I can make that above plot with this rather inefficient code:

nlabels <- sapply(1:length(unique(mtcars$cyl)), function(i) as.vector(t(as.data.frame(table(mtcars$cyl))[,2][[i]])))
ggplot(mtcars, aes(factor(cyl), mpg, label=rownames(mtcars))) +
  geom_boxplot(fill = "grey80", colour = "#3366FF") + 
  geom_text(aes(x = 1, y = median(mtcars$mpg[mtcars$cyl==sort(unique(mtcars$cyl))[1]]), label = paste0("n = ",nlabels[[1]]) )) +
  geom_text(aes(x = 2, y = median(mtcars$mpg[mtcars$cyl==sort(unique(mtcars$cyl))[2]]), label = paste0("n = ",nlabels[[2]]) )) +
  geom_text(aes(x = 3, y = median(mtcars$mpg[mtcars$cyl==sort(unique(mtcars$cyl))[3]]), label = paste0("n = ",nlabels[[3]]) )) 

This is a follow up to this question: How to add a number of observations per group and use group mean in ggplot2 boxplot? where I can use stat_summary to calculate and display the number of observations, but I haven't been able to find a way to include n = in the stat_summary output. Seems like stat_summary might be the most efficient way to do this kind of labelling, but other methods are welcome.


Solution 1:

You can make your own function to use inside the stat_summary(). Here n_fun calculate place of y value as median() and then add label= that consist of n= and number of observations. It is important to use data.frame() instead of c() because paste0() will produce character but y value is numeric, but c() would make both character.

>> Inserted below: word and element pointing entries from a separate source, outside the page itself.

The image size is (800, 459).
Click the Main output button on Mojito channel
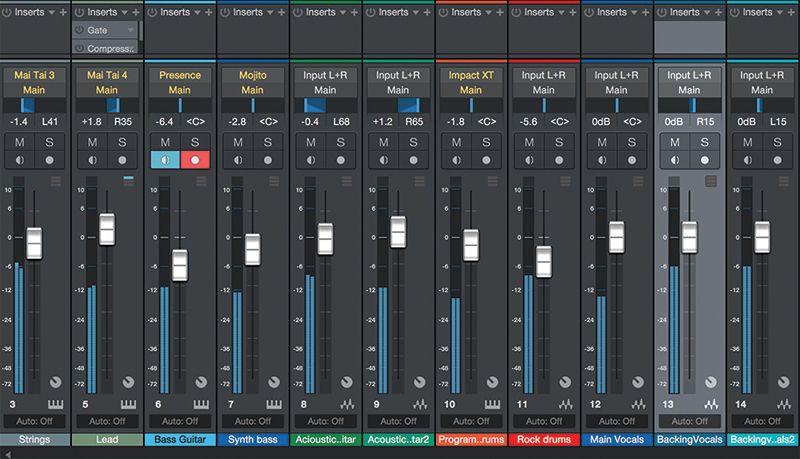pyautogui.click(x=253, y=89)
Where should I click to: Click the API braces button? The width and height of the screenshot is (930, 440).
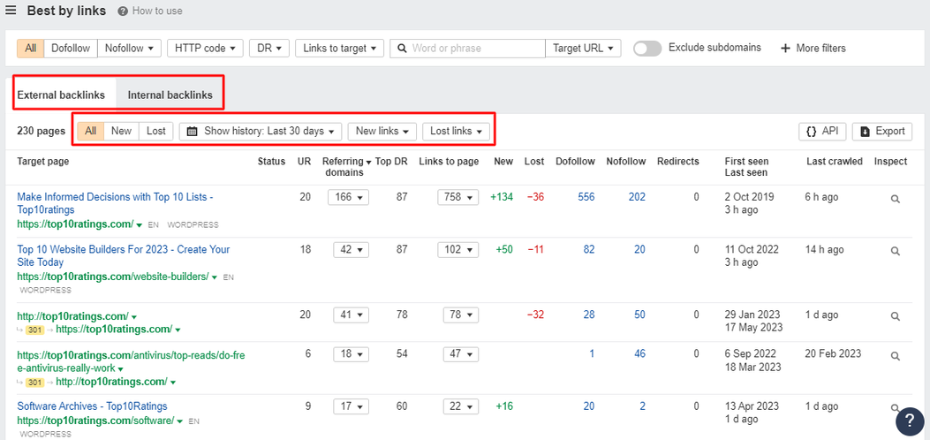click(821, 131)

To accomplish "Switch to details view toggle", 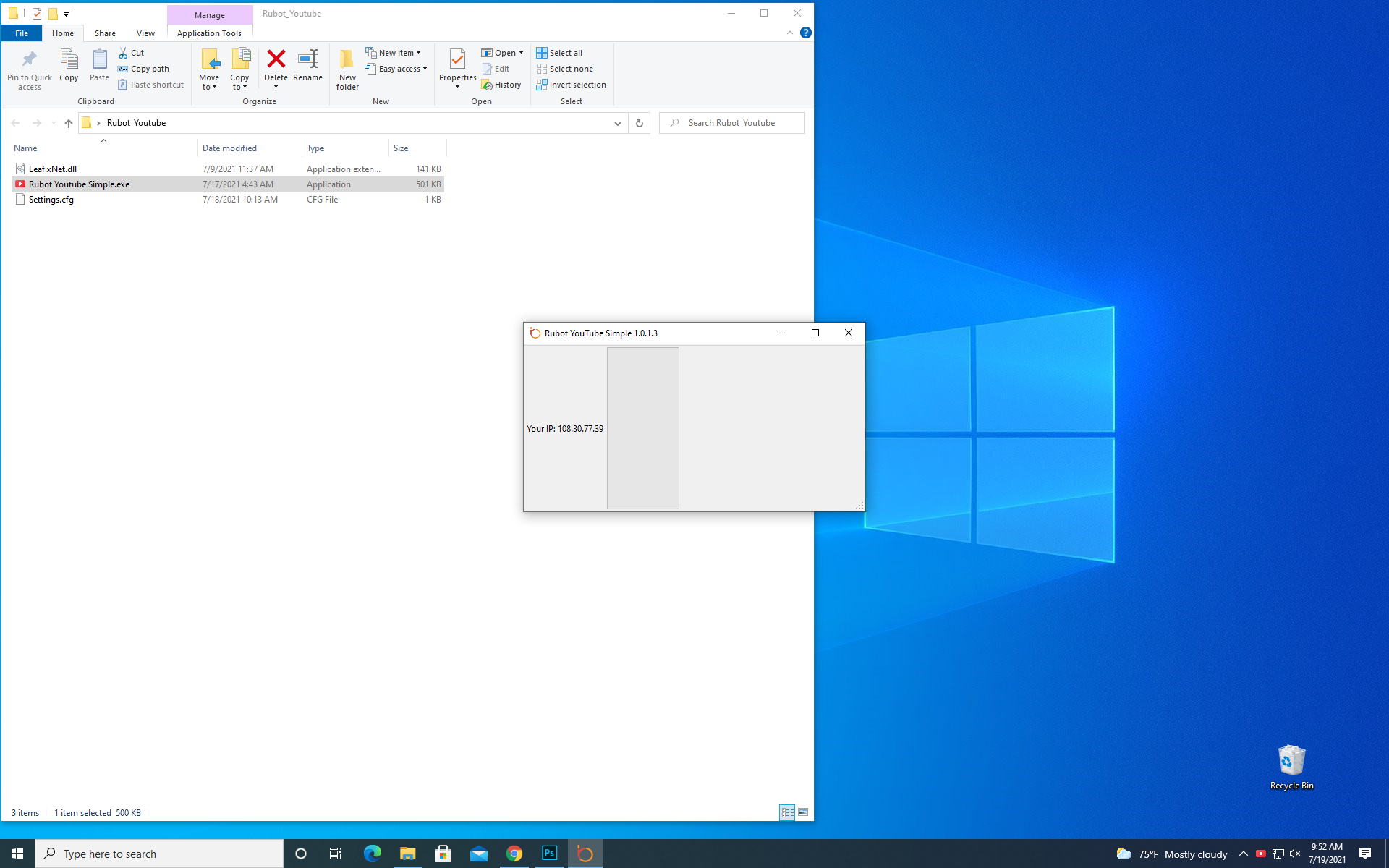I will [787, 812].
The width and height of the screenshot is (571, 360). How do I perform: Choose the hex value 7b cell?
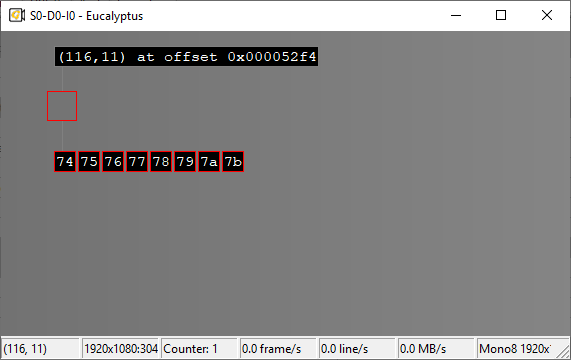point(233,162)
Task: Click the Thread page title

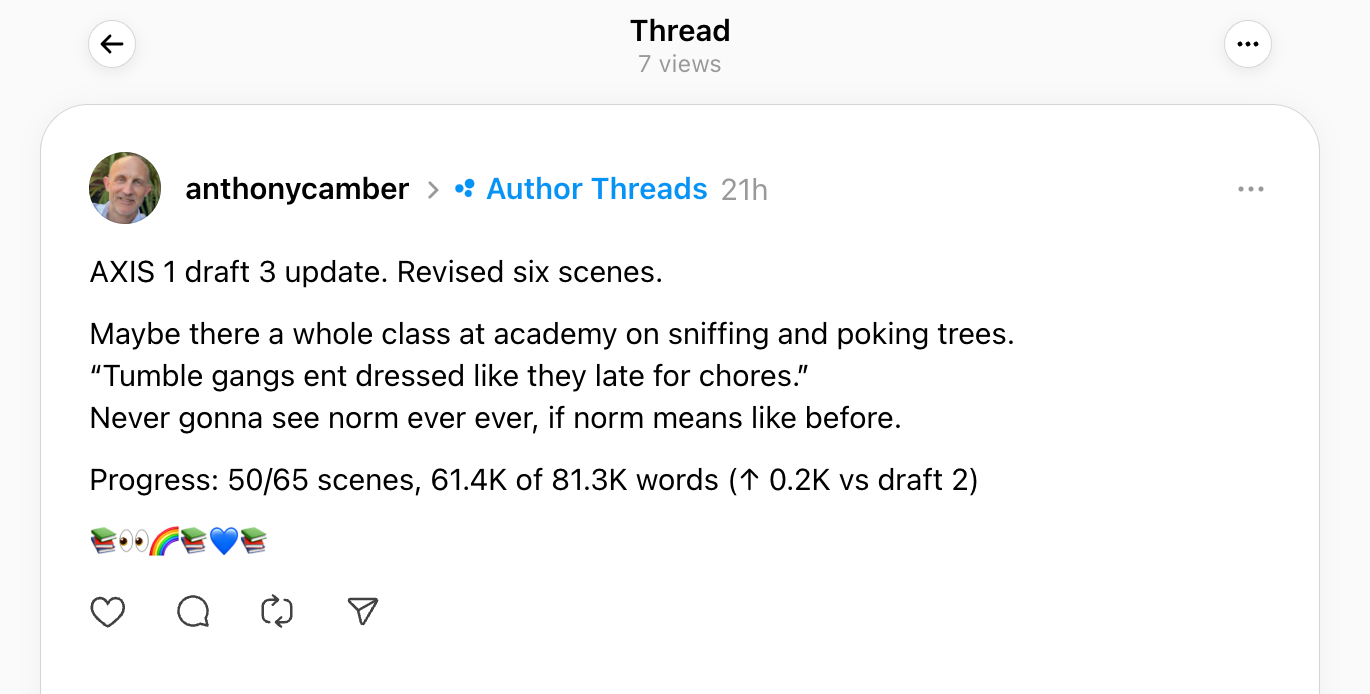Action: tap(680, 31)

Then in stat_summary() use this function and geom="text". This will ensure that for each x value position and label is made only from this level's data.

n_fun <- function(x){
  return(data.frame(y = median(x), label = paste0("n = ",length(x))))
}

ggplot(mtcars, aes(factor(cyl), mpg, label=rownames(mtcars))) +
  geom_boxplot(fill = "grey80", colour = "#3366FF") + 
  stat_summary(fun.data = n_fun, geom = "text")

enter image description here

Solution 2:

Most things in R are vectorized, so you can leverage that.

nlabels <- table(mtcars$cyl)

#  To create the median labels, you can use by
meds <- c(by(mtcars$mpg, mtcars$cyl, median))

ggplot(mtcars, aes(factor(cyl), mpg, label=rownames(mtcars))) +
   geom_boxplot(fill = "grey80", colour = "#3366FF") + 
   geom_text(data = data.frame(), aes(x = names(meds) , y = meds, 
            label = paste("n =", nlabels)))

boxplot


Regarding the nlables:

Instead of your sapply statement you can simply use:

nlabels <- table(mtcars$cyl)

Notice that your current code is taking the above, converting it, transposing it, then iterating over each row only to grab the values one by one, then put them back together into a single vector.

If you really want them as an un-dimensioned integer vector, use c()

nlabels <- c(table(mtcars$cyl))   

but of course, even this is not needed to accomplish the above.